We’ve been working closely with an organization called Plena Inclusion, which is the major intellectual disability organization in Spain. We were at a conference, and I ran a workshop about neighborhood care, and I asked people to imagine their neighborhood had become surrounded by water. How do you want it to be? What principles do you want to operate in this place? What spaces and rituals will you create? There were people with disabilities and their families there, professionals, some government officials, and nobody didn’t get it. They all generated ideas. They talked about what they were going to give to this community and how they would play a part in it. They’re not talking about what they’re going to get. I find that very encouraging that they were focused on how they were going to take care of people and the planet. Recently in my city of Sheffield we had something called the Fearless City Summit. We had more than 400 people, some with disabilities, but it was not about disability. It was about how do we as citizens build a model of neighborhood care? There is an energy out there for this. Injustice is increasing and environmental catastrophes are happening around us and care systems are breaking down. And the only answer to that is us.
You once wrote that if self-direction is so good, why is it so hard? That’s something that the authors of this issue are grappling with today. What is your answer to that?
Well, there isn’t a quick answer, but there are some things you can definitely say. The number of people self-directing has generally been growing, but slowly and with challenges. If you read the literature around self-direction, there is almost a constant refrain of, if people have flexibility in how they use their funding, the money goes further. People are more creative, outcomes are better. Now, what does flexibility cost, and who has a stake in reducing flexibility? Well, it’s the paternalistic self-interest of bureaucrats. And they may be lovely social workers or playing some other role in the system, but when they’re basically telling people who know better than them how to live their own life that they can’t do something because it’s against the rules, then what’s operating has nothing to do with economic rationality. It’s people in the system who don’t want to let go of power. It’s a remnant of the institutionalization mindset.

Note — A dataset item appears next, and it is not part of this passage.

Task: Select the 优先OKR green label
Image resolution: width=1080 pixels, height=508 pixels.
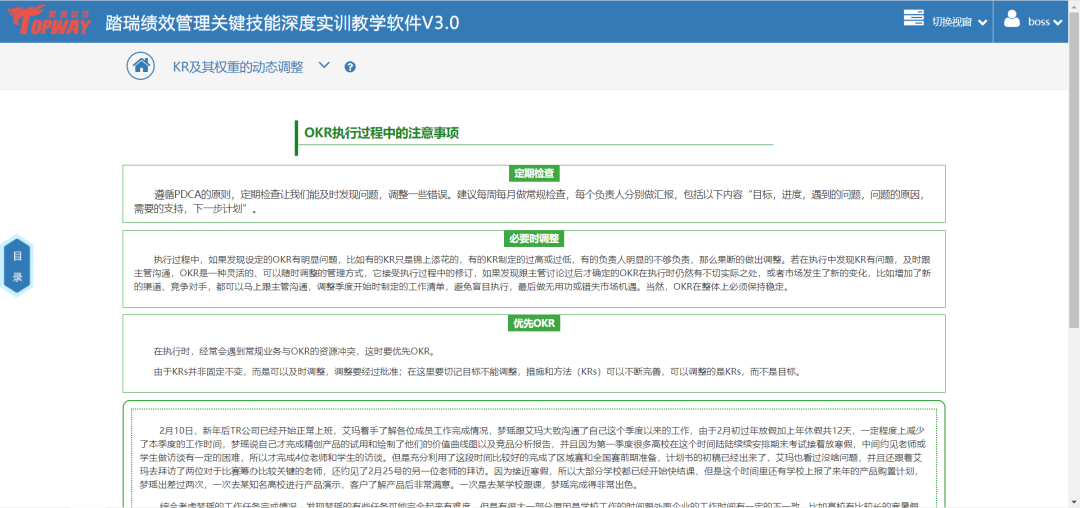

What gives you hope today about self-direction?
I think there are several hopeful signs. I’ve written a lot about mistakes in Australia’s disability funding system, but a campaign of people with disabilities and providers there created more pressure than I’ve ever seen to reform their broken system. They’ve increased spending on their system about 400 percent in 10 years, and I think that’s worth looking at. I’m critical about a lot of aspects of their system but, gosh, when you go to Australia these issues are front-page news because disabled people got organized and made that happen. By changing the story – their campaign was called Every Australian Counts – they changed the disability story into a universal story that could happen to everyone, and they got principles of self-direction in the manifesto and to some degree into the system, though again, there are some problems.
My friends in Spain also give me hope because there the government and coalitions grappled with all these deaths in care homes during the pandemic. They started to realize the kind of things you’ve been thinking about around inclusion and deinstitutionalization in the United States for decades, and they realized that could be the key to unlocking these issues in a way I’ve not seen before. They positioned it as a social change we all need to get on board with.
Lastly, I’m inspired by my friends in Doncaster, in England. People with mental health problems, disabilities, and others came together there in 2010 and it was originally about self-direction and personalization of support. What it turned into wasn’t just about self-direction but broadly about solidarity and community around peer support. They’re now our partners in this work to rethink what the nature of community is, and self-direction becomes a natural part of transforming our understanding of what it means to be a citizen and what community really requires of us to make it flourish. It’s us in action, together.